╭─ FRAGMENTO SELECCIONADO

Hubo una época de mi vida, no demasiado lejana, en la que mis únicas adquisiciones literarias pasaban por el gran Scott Fitzgerald. Devoré novelas, cuentos, ensayos y creo recordar que incluso algo de teatro. No sé si por las secuelas que aquella época dejó en mi salud o porque la melancolía va en mi naturaleza, lo cierto es que veo algo de personaje fitzgeraldiano en este Madrid de Ancelotti, esa oscura tristeza escondida bajo una apariencia pudiente y esplendorosa. Veremos si, como ellos, nosotros, los madridistas, no acabamos en el hoyo, masacrados por lo que pudo ser y no fue.
Al ver a Kroos, esa máquina alemana siempre robusta y aseada, contestando preguntas insulsas en rueda de prensa con cara de haber perdido al póker y de no recibir una llamada de su amante en dos meses, de pronto comprendí que el Madrid, por naturaleza fanfarrón y altivo, está cerca de convertirse en un Gatsby de orgullo forzado a quien ni todo el oro del mundo parece animar.
No sé en qué punto hemos abandonado nuestra legendaria figura, ésa que al ser exhibida nos hacía creernos invencibles. «Señores, somos el Madrid», solíamos decirnos unos a otros, fanfarrones y optimistas. Sin embargo, yo estuve en Lisboa cuando mis tres acompañantes y, a la vez, hermanos se llevaban las manos a la cabeza con el gol de Godín. «Señores, somos el Madrid», creo recordar que les dije. Me miraron como a un loco, como Dick en «Suave es la Noche». Nadie se creía el discurso.

╰─

TAREA BREVE 1: En el fragmento sobre el Madrid de Ancelotti, ¿el gol de qué jugador hizo que los tres acompañantes se llevaran las manos a la cabeza en Lisboa?
TAREA BREVE 2: Reproduce literalmente el pasaje del fragmento sobre el Madrid de Ancelotti que va desde "No sé en qué" hasta "creía el discurso.".
Para esta actividad no hace falta consultar los datos.

╭─ EXTRACTO DE DATOS

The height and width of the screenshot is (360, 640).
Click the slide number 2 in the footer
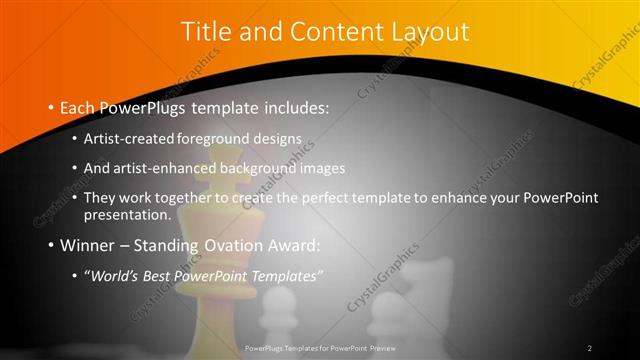(589, 348)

╰─

RESPUESTA ESCRITA 1: El gol de Godín.

RESPUESTA ESCRITA 2:
No sé en qué punto hemos abandonado nuestra legendaria figura, ésa que al ser exhibida nos hacía creernos invencibles. «Señores, somos el Madrid», solíamos decirnos unos a otros, fanfarrones y optimistas. Sin embargo, yo estuve en Lisboa cuando mis tres acompañantes y, a la vez, hermanos se llevaban las manos a la cabeza con el gol de Godín. «Señores, somos el Madrid», creo recordar que les dije. Me miraron como a un loco, como Dick en «Suave es la Noche». Nadie se creía el discurso.